En este proceso de crecimiento, el vínculo con la ciudad de Badalona adquiere un papel central. La previsión de que el equipo dispute sus partidos en el Estadi Municipal de Badalona a partir de la temporada 2026-2027 no es un simple cambio de escenario, sino una declaración de intenciones. El proyecto quiere ser parte activa de su entorno, consolidar una identidad local fuerte y construir una base social estable que acompañe el desarrollo deportivo. En un fútbol cada vez más globalizado, la conexión con la ciudad se convierte en un elemento diferencial.

(Fuente: ONA)

Hoy, el FC Badalona Women es la suma de todas sus etapas. Es el Levante Las Planas que aprendió a sobrevivir en su primer año en la élite, es el Levante Badalona que entendió cómo estabilizarse en la categoría, y es el proyecto actual que, bajo la marca ONA y con el impulso de Mercury13, empieza a mirar más allá de la permanencia. Es un equipo que ha construido su identidad desde la dificultad, que ha aprendido a competir sin privilegios y que ahora, por primera vez, dispone de herramientas para aspirar a algo más que resistir.

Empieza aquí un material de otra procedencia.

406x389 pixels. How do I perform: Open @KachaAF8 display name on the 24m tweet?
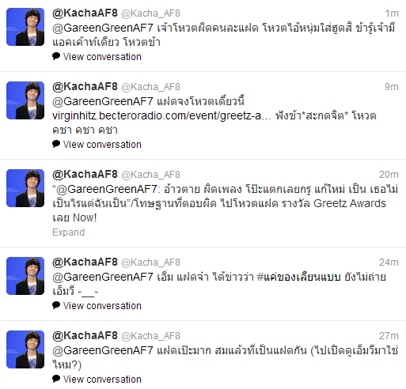(85, 262)
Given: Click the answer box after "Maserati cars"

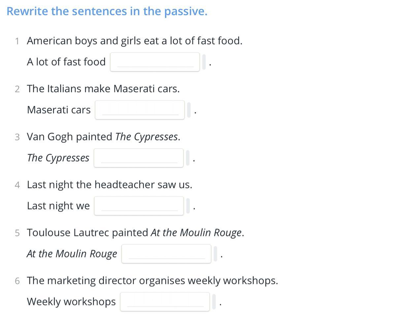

Porque su grandeza no está en los títulos, ni en los focos, ni en los nombres que cambian con el tiempo. Su grandeza está en haber llegado hasta aquí sin dejar de ser lo que es. Y en un fútbol donde sobrevivir ya es difícil, el FC Badalona Women ha demostrado algo todavía más complejo: que también se puede crecer sin perder el alma en el camino.